Między –ińskim a –ińskim. Sieć a organizm

2014-07-09 17:05

 

Mam słabość do profesorów, dla których profesura nie jest celem ostatecznym, domykającym karierę, tylko dobrym powodem do naprawdę poważnych przedsięwzięć. Do takich należy wielu, a panowie Gliński i Rybiński.

Rybiński dwojga imion, choć ukończył już 50-tkę, jest człowiekiem o biografii „dynamicznej”, jakby był „nowego chowu”: studia ścisłe i równolegle ekonomiczne, dobry doktorat, praca na niezbyt eksponowanym stanowisku w Japonii, „stabilizacja” między praktyką ekspercko-menedżerską, nauką akademicką i polityką ekonomiczną (NBP, BŚ), aż w stosunkowo młodym wieku osiąga status rektorski. Do  tego stara się zarazić środowiska decydenckie poglądem, że to co widać nie musi być prawdziwe, że co innego wskaźniki i parametry, a co innego procesy.

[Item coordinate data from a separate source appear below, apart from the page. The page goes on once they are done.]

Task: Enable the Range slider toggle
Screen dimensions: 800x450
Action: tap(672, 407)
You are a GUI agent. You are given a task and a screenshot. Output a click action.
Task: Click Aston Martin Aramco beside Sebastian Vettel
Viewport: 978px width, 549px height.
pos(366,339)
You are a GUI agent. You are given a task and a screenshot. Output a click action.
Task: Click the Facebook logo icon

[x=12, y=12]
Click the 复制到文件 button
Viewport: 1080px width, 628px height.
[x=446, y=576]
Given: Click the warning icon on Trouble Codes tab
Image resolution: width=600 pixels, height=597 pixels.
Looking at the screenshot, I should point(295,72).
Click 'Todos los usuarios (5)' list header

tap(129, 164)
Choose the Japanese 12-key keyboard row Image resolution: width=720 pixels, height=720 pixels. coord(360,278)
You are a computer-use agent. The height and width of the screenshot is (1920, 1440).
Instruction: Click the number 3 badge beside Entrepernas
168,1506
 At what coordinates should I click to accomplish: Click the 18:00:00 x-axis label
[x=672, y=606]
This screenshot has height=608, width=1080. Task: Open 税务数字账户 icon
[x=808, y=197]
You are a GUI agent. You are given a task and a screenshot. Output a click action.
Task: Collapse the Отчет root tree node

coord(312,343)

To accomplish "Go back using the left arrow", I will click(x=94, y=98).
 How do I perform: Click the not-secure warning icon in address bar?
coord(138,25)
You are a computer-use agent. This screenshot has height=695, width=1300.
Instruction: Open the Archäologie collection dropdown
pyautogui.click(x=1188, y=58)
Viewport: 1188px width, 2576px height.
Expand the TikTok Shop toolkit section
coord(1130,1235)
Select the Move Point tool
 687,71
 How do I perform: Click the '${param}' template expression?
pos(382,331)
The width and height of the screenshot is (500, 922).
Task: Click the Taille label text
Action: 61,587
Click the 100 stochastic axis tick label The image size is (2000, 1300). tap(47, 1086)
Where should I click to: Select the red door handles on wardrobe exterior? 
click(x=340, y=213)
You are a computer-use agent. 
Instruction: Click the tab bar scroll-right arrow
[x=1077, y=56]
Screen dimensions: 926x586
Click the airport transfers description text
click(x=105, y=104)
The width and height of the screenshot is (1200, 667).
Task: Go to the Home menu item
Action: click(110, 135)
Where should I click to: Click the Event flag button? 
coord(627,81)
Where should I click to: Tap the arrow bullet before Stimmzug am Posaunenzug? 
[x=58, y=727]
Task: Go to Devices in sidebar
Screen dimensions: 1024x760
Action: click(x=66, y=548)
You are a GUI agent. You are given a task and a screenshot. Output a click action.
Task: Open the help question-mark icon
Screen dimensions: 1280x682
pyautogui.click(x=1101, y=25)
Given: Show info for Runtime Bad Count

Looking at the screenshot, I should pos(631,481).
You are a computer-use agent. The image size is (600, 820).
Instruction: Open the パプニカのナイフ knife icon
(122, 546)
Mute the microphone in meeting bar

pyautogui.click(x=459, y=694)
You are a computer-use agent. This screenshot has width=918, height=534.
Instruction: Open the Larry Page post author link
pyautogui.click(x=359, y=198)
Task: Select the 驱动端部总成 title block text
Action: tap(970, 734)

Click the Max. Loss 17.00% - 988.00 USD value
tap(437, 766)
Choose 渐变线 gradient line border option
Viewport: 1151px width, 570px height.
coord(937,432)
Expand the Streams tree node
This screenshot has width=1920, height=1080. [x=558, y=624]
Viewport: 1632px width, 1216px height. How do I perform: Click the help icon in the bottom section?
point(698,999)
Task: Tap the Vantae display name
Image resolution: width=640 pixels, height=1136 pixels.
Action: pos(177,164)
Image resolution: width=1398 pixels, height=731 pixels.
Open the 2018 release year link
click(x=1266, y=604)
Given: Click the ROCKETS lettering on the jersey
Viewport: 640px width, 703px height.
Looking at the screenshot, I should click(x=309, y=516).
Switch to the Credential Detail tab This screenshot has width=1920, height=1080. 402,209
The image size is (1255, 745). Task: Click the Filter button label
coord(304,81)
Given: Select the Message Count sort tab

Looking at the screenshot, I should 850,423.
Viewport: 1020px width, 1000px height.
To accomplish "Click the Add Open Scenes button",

Gliński dwojga imion, o pokolenie starszy od Rybińskiego, też warszawiak, z rodziny inteligenckiej.  Człowiek niewątpliwie „starszej daty”, co tu akurat oznacza, że jest niemal orientalnym stoikiem, cierpliwie obserwującym brzeg rzeki, na którym robi swoje. W młodości – ekonomia równolegle z socjologią. Cała kariera podporządkowana pracy akademickiej, a praca ta doceniona funkcją szefa środowiska socjologów (PTS). Zacięcie ekologiczne, ale nie w znaczeniu greenpeace’owskim, tylko obserwator stosunku Człowieka do Natury.

Obaj są widoczni w polskim życiu publicznym. Rybiński jako „kasandra” ostrzegająca przed nieuchronnym zatchnięciem wszystkiego co komercjalne, Gliński jako niestrudzony mistrz pozwalający się „wystawiać” w roli alternatywy dla Premiera. Ze względu na sposób ich widoczności – często stają się obiektami niewybredności rozmaitych.

Pozwoliłem sobie zatem na studia. Porównawcze. Sam jestem teoretykiem-filozofem ekonomii o zacięciu „prospołecznym”, więc lektura opracowań ekonometrycznych, globalizacyjnych, o tzw. społeczeństwie obywatelskim, o strukturach społecznych – nie jest dla mnie pierwszyzną.

Mogę zdawać egzamin z takich pozycji jak „Teorie wspólnotowe a praktyka społeczna. Obywatelskość, polityka, lokalność”, „Style działań organizacji pozarządowych w Polsce. Grupy interesu czy pożytku publicznego?”, „Kulturowe aspekty struktury społecznej. Fundamenty, konstrukcje, fasady”, „Globalizacja w trzech odsłonach. Offshoring – globalne nierównowagi – polityka pieniężna”, „Gordian knots of the 21st century, Futurology - The Challenges of the XXI Century”, “Global governance”. Mam też wrażenie-nadzieję, że rozumiem, co przeczytałem.

Na własne ryzyko twierdzę, że Gliński widzi Kraj I Ludność jako organizm, któremu w różnych częściach ciała i w różnych okolicznościach wycina się żywotność, co na jakiś czas owe miejsca organizmu zamienia w martwą naturę – a Rybiński widzi Kraj i Ludność jako dynamiczną sieć, w której niektóre elementy są zbyt przeciążone, a inne dziadzieją niewykorzystane, co źle działa na ogólną równowagę.

Obaj mają dość krytyczny stosunek do menedżerskich i politycznych kompetencji najszerzej pojętej Władzy, przy czym Gliński wydaje się cierpliwie przyglądać, a Rybiński rwie się do walki o lepsze jutro. Może to tylko kwestia temperamentu, a może tak zwanego „podejścia”?

Nie śmiem wystawiać żadnemu z nich cenzurki. Nie dorastam do nich. Ale mam nadzieję, że kiedyś – niekoniecznie razem – będą mieli możliwość wykazać się. Bo poważnie traktują swoje profesury, bo czynnie żyją sprawami Kraju i Ludności, bo im się chce i – najważniejsze – chyba wiedzą, czego im się chce, a niekoniecznie są to cele związane z ich prywatnymi gwiazdami.

Bezpośrednim powodem niniejszej notki jest żenująca sytuacja z blokowaniem Glińskiemu dostępu do normalnego wystąpienia przed Sejmem: małe to i samobójcze, Donaldzie. Ale zachęcam każdego, kto mi wierzy, że obaj panowie mają jeszcze wszystko przed sobą – by trochę się wgryzł w te postaci, mierząc je dorobkiem publicznym i treścią publikacji.

A zgadzać się z nimi – nie jest obowiązkiem, wobec tego i ja jestem chwilami naznaczonyrezerwą.